> **Activity**
Retype the entries below without any change.
BEGIN Dataset excerpts
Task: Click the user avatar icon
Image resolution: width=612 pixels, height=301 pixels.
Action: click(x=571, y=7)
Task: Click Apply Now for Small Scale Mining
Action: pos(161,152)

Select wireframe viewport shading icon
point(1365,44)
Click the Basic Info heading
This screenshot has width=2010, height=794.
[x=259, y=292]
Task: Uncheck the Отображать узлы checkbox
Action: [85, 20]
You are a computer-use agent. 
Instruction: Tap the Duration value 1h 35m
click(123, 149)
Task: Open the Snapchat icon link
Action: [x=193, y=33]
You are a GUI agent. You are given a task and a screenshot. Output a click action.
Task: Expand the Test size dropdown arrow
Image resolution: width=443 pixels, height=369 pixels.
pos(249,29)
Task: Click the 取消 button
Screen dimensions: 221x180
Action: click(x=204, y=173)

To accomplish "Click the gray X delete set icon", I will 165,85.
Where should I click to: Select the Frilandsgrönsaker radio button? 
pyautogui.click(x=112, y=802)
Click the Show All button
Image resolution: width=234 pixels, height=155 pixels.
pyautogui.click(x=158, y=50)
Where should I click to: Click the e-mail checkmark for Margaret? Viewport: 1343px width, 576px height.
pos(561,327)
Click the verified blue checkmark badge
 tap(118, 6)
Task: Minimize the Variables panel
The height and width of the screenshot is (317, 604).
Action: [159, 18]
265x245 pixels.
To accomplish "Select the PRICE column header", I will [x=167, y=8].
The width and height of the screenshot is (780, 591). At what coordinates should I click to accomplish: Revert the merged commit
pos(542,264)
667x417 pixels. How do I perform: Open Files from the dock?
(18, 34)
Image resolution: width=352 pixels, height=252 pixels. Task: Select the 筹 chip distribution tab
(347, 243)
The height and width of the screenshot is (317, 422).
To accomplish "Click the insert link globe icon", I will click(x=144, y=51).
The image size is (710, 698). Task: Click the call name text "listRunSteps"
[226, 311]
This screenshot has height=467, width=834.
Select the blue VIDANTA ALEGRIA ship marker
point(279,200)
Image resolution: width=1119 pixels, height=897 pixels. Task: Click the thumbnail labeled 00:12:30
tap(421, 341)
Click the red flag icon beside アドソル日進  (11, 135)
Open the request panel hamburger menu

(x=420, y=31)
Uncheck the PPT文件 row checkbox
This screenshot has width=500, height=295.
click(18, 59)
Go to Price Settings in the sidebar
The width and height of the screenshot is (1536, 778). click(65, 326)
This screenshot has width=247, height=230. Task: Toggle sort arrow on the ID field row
END Dataset excerpts
> **Solution for this exercise**
Task: Click the user avatar icon
Image resolution: width=612 pixels, height=301 pixels.
Action: click(x=571, y=7)
Task: Click Apply Now for Small Scale Mining
Action: pos(161,152)

Select wireframe viewport shading icon
point(1365,44)
Click the Basic Info heading
This screenshot has width=2010, height=794.
[x=259, y=292]
Task: Uncheck the Отображать узлы checkbox
Action: [85, 20]
You are a computer-use agent. 
Instruction: Tap the Duration value 1h 35m
click(123, 149)
Task: Open the Snapchat icon link
Action: [x=193, y=33]
You are a GUI agent. You are given a task and a screenshot. Output a click action.
Task: Expand the Test size dropdown arrow
Image resolution: width=443 pixels, height=369 pixels.
pos(249,29)
Task: Click the 取消 button
Screen dimensions: 221x180
Action: click(x=204, y=173)

To accomplish "Click the gray X delete set icon", I will 165,85.
Where should I click to: Select the Frilandsgrönsaker radio button? 
pyautogui.click(x=112, y=802)
Click the Show All button
Image resolution: width=234 pixels, height=155 pixels.
pyautogui.click(x=158, y=50)
Where should I click to: Click the e-mail checkmark for Margaret? Viewport: 1343px width, 576px height.
pos(561,327)
Click the verified blue checkmark badge
 tap(118, 6)
Task: Minimize the Variables panel
The height and width of the screenshot is (317, 604).
Action: [159, 18]
265x245 pixels.
To accomplish "Select the PRICE column header", I will [x=167, y=8].
The width and height of the screenshot is (780, 591). At what coordinates should I click to accomplish: Revert the merged commit
pos(542,264)
667x417 pixels. How do I perform: Open Files from the dock?
(18, 34)
Image resolution: width=352 pixels, height=252 pixels. Task: Select the 筹 chip distribution tab
(347, 243)
The height and width of the screenshot is (317, 422).
To accomplish "Click the insert link globe icon", I will click(x=144, y=51).
The image size is (710, 698). Task: Click the call name text "listRunSteps"
[226, 311]
This screenshot has height=467, width=834.
Select the blue VIDANTA ALEGRIA ship marker
point(279,200)
Image resolution: width=1119 pixels, height=897 pixels. Task: Click the thumbnail labeled 00:12:30
tap(421, 341)
Click the red flag icon beside アドソル日進  (11, 135)
Open the request panel hamburger menu

(x=420, y=31)
Uncheck the PPT文件 row checkbox
This screenshot has width=500, height=295.
click(18, 59)
Go to Price Settings in the sidebar
The width and height of the screenshot is (1536, 778). click(65, 326)
This screenshot has width=247, height=230. Task: Toggle sort arrow on the ID field row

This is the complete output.